**** Working data ****
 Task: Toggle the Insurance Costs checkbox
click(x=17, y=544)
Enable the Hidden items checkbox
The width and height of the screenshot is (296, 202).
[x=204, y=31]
****
▶ Job:
Show each line above that contains the string "checkbox". Case counts.

▶ Right answer:
 Task: Toggle the Insurance Costs checkbox
Enable the Hidden items checkbox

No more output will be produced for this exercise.